INFORMATION SUPPLIED:
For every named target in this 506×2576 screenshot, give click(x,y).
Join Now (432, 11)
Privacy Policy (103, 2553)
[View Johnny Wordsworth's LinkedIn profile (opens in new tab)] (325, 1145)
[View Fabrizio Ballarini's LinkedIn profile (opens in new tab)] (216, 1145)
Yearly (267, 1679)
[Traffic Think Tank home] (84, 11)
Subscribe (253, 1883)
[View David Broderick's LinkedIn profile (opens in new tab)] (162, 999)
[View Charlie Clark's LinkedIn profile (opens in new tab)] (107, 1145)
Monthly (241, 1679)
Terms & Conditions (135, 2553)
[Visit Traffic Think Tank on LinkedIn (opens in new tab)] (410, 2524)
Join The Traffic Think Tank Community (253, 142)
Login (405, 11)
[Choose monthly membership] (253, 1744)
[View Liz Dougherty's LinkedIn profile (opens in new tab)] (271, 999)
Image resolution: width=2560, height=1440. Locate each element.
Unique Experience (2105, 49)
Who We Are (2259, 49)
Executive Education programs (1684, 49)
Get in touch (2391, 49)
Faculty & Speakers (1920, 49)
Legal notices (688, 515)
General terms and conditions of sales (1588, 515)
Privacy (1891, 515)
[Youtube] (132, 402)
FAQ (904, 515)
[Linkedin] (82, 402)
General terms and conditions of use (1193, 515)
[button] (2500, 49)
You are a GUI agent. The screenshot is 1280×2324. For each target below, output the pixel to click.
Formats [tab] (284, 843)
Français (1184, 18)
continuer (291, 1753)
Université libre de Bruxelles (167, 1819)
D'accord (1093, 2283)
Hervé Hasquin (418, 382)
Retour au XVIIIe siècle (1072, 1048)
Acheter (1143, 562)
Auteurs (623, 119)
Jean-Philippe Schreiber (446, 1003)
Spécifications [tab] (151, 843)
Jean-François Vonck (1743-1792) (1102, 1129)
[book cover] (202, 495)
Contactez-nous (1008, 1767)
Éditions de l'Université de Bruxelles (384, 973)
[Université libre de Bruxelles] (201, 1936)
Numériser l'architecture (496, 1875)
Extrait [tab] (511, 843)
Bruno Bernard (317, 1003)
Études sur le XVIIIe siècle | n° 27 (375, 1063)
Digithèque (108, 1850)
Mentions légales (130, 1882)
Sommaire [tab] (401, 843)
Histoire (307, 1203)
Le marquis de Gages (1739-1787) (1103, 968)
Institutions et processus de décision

TASK DESCRIPTION: Output the entries exactly. Leave nothing out.

SOLUTION TO THIS EXERCISE:
For every named target in this 506×2576 screenshot, give click(x,y).
Join Now (432, 11)
Privacy Policy (103, 2553)
[View Johnny Wordsworth's LinkedIn profile (opens in new tab)] (325, 1145)
[View Fabrizio Ballarini's LinkedIn profile (opens in new tab)] (216, 1145)
Yearly (267, 1679)
[Traffic Think Tank home] (84, 11)
Subscribe (253, 1883)
[View David Broderick's LinkedIn profile (opens in new tab)] (162, 999)
[View Charlie Clark's LinkedIn profile (opens in new tab)] (107, 1145)
Monthly (241, 1679)
Terms & Conditions (135, 2553)
[Visit Traffic Think Tank on LinkedIn (opens in new tab)] (410, 2524)
Join The Traffic Think Tank Community (253, 142)
Login (405, 11)
[Choose monthly membership] (253, 1744)
[View Liz Dougherty's LinkedIn profile (opens in new tab)] (271, 999)
Image resolution: width=2560, height=1440. Locate each element.
Unique Experience (2105, 49)
Who We Are (2259, 49)
Executive Education programs (1684, 49)
Get in touch (2391, 49)
Faculty & Speakers (1920, 49)
Legal notices (688, 515)
General terms and conditions of sales (1588, 515)
Privacy (1891, 515)
[Youtube] (132, 402)
FAQ (904, 515)
[Linkedin] (82, 402)
General terms and conditions of use (1193, 515)
[button] (2500, 49)
You are a GUI agent. The screenshot is 1280×2324. For each target below, output the pixel to click.
Formats [tab] (284, 843)
Français (1184, 18)
continuer (291, 1753)
Université libre de Bruxelles (167, 1819)
D'accord (1093, 2283)
Hervé Hasquin (418, 382)
Retour au XVIIIe siècle (1072, 1048)
Acheter (1143, 562)
Auteurs (623, 119)
Jean-Philippe Schreiber (446, 1003)
Spécifications [tab] (151, 843)
Jean-François Vonck (1743-1792) (1102, 1129)
[book cover] (202, 495)
Contactez-nous (1008, 1767)
Éditions de l'Université de Bruxelles (384, 973)
[Université libre de Bruxelles] (201, 1936)
Numériser l'architecture (496, 1875)
Extrait [tab] (511, 843)
Bruno Bernard (317, 1003)
Études sur le XVIIIe siècle | n° 27 (375, 1063)
Digithèque (108, 1850)
Mentions légales (130, 1882)
Sommaire [tab] (401, 843)
Histoire (307, 1203)
Le marquis de Gages (1739-1787) (1103, 968)
Institutions et processus de décision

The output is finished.